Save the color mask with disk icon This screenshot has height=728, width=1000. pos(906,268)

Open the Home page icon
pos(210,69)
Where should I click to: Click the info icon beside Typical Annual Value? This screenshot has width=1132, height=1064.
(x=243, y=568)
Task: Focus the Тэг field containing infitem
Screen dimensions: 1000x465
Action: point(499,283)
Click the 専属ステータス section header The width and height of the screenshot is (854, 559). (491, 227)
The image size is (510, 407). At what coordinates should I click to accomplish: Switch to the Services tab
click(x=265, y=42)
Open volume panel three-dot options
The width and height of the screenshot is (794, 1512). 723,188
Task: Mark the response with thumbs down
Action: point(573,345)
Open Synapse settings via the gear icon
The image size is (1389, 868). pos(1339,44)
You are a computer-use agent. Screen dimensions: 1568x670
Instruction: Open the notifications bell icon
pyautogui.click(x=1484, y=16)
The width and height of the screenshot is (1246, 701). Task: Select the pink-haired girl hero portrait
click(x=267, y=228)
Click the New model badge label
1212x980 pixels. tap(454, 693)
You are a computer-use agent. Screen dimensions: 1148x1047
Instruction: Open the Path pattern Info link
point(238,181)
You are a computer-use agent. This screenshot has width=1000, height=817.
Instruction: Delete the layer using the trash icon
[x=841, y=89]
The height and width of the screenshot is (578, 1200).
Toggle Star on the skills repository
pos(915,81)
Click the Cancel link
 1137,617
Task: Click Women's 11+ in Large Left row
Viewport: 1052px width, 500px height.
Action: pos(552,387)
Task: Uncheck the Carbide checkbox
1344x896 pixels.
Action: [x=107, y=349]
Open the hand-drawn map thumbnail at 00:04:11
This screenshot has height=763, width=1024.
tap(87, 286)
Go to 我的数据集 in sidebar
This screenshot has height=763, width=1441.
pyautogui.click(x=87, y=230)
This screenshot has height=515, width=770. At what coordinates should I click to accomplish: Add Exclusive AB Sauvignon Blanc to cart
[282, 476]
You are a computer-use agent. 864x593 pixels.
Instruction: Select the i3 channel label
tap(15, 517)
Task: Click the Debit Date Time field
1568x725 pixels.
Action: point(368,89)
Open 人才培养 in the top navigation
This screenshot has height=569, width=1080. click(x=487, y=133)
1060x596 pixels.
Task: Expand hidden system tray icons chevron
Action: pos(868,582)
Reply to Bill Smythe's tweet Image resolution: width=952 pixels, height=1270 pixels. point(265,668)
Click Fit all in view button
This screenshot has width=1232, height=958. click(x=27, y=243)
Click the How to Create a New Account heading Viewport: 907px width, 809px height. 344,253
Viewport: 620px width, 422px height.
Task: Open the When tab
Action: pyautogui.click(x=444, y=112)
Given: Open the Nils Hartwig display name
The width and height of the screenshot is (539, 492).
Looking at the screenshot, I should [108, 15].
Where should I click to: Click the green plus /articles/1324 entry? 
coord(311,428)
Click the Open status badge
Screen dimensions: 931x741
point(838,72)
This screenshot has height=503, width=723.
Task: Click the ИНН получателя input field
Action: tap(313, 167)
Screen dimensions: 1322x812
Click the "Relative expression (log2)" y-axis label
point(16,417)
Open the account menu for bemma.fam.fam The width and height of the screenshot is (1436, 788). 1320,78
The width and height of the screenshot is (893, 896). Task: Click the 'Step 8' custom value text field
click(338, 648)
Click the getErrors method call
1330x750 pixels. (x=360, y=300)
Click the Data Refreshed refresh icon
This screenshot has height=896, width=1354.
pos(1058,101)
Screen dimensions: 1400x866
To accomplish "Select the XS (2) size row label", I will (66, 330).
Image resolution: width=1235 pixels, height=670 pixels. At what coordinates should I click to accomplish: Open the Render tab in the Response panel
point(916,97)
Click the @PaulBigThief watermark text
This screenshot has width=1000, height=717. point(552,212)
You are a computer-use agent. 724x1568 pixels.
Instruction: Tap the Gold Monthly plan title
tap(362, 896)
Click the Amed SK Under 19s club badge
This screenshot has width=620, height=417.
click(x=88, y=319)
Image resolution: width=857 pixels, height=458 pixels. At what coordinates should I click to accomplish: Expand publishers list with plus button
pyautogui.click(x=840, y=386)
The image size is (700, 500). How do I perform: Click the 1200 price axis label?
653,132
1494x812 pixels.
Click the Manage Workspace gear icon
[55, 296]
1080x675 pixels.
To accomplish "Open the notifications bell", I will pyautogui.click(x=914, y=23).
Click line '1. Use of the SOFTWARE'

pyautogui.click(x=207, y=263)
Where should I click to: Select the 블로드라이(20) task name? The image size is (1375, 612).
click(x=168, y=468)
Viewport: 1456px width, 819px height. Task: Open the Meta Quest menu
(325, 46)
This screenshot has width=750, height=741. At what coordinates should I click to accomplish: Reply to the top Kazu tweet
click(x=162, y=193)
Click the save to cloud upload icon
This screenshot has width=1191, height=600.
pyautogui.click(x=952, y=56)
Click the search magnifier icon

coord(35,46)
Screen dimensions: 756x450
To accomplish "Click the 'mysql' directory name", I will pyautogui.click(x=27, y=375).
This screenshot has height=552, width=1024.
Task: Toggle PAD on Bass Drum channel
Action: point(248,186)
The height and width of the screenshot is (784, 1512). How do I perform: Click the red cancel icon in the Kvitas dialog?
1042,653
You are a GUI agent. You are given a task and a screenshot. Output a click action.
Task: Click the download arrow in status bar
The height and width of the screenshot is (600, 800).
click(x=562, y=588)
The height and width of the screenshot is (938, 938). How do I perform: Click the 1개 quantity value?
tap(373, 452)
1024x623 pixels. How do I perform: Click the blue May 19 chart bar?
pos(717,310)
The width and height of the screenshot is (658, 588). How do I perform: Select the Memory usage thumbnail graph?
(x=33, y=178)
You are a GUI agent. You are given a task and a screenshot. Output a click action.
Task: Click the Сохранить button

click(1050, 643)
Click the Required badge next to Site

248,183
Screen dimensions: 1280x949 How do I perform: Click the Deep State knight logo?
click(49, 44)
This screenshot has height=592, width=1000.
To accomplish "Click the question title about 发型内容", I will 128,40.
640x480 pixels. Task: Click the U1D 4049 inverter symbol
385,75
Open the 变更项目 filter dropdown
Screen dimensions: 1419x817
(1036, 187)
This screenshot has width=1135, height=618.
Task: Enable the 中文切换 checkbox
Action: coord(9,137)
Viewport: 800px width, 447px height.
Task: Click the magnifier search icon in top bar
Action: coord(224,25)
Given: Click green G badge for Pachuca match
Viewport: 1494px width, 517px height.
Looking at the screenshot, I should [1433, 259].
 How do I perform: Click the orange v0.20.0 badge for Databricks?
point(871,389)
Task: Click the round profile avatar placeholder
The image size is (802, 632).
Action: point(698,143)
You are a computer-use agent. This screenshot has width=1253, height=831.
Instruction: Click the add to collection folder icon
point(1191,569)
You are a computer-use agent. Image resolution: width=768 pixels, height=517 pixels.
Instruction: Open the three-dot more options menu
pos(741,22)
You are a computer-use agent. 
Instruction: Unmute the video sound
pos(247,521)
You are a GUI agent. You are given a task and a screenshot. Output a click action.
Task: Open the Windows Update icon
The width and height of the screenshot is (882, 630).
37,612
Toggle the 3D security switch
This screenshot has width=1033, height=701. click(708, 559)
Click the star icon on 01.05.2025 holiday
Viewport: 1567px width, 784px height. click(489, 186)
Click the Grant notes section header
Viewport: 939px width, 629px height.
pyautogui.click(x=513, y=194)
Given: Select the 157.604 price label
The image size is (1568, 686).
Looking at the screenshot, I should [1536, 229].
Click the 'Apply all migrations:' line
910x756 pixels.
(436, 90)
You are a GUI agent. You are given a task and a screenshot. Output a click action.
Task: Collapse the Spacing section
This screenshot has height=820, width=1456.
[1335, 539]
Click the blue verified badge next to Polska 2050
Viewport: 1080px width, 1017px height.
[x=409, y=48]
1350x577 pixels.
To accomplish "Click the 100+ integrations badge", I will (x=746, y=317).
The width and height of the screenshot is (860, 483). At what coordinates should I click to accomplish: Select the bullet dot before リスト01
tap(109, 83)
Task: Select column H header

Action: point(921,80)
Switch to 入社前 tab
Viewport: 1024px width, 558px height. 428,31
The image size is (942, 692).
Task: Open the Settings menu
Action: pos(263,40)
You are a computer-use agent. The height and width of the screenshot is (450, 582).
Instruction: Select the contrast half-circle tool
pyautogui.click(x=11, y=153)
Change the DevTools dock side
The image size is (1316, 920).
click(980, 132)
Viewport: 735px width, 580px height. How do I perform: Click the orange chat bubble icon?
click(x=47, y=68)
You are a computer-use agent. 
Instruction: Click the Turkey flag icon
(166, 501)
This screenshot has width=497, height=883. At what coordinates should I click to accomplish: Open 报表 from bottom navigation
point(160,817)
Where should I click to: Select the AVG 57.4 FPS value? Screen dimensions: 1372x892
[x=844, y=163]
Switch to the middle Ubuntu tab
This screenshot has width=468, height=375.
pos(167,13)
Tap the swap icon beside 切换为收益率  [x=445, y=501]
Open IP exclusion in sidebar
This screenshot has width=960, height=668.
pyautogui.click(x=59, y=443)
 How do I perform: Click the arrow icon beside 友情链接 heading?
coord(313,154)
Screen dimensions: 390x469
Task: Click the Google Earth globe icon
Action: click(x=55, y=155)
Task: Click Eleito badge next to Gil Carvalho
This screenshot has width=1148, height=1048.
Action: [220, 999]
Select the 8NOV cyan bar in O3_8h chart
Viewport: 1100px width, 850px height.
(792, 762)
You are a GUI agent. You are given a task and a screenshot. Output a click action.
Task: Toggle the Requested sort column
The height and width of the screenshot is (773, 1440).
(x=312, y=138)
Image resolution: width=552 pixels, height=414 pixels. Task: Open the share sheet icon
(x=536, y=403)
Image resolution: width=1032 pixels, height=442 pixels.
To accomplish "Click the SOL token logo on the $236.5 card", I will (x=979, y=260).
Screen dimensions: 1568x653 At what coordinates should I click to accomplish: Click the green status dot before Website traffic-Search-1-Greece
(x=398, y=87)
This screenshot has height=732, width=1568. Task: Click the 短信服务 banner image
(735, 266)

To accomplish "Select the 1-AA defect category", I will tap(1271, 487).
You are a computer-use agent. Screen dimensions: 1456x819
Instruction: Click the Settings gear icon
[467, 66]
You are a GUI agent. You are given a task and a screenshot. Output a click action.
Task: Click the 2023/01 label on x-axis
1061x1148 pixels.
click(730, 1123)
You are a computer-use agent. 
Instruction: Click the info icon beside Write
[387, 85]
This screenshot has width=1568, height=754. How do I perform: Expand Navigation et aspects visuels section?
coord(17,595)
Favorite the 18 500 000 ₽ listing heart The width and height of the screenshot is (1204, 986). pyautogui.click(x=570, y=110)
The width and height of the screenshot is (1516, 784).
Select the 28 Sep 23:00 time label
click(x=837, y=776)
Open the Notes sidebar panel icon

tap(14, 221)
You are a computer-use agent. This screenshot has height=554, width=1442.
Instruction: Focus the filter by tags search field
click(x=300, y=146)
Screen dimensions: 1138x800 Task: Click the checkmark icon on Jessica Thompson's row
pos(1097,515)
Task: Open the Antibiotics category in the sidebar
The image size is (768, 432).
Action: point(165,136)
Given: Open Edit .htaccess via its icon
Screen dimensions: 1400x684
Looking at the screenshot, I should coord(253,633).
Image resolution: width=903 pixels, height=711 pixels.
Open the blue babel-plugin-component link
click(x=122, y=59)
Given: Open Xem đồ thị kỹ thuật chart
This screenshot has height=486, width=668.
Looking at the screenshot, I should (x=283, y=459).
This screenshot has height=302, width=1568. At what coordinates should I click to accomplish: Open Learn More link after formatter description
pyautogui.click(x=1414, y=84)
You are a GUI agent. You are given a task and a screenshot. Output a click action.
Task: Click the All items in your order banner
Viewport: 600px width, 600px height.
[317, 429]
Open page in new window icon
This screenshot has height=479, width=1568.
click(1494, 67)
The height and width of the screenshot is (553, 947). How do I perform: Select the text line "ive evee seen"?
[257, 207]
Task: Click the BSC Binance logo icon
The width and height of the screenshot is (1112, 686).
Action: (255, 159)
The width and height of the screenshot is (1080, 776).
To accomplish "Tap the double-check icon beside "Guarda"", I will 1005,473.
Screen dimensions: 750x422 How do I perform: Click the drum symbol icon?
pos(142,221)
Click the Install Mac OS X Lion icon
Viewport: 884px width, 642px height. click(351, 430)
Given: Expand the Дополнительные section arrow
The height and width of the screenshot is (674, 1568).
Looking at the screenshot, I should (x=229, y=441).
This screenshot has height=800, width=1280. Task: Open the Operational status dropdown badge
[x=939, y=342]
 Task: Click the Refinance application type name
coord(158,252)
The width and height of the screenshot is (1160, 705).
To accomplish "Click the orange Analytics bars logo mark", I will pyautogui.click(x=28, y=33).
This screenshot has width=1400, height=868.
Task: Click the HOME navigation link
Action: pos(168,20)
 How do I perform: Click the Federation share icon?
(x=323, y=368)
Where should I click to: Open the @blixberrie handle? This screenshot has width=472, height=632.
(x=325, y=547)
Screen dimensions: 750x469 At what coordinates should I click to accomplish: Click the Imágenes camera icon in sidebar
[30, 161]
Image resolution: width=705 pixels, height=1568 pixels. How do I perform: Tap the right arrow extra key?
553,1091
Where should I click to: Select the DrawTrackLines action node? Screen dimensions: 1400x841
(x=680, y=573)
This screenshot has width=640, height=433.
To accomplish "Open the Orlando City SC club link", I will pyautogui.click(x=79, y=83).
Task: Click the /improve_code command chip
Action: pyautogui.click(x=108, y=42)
****************************************
**The task:** Please filter the entries above down to the lines holding "category" and copy them.

**Response box:**
To accomplish "Select the 1-AA defect category", I will tap(1271, 487).
Task: Open the Antibiotics category in the sidebar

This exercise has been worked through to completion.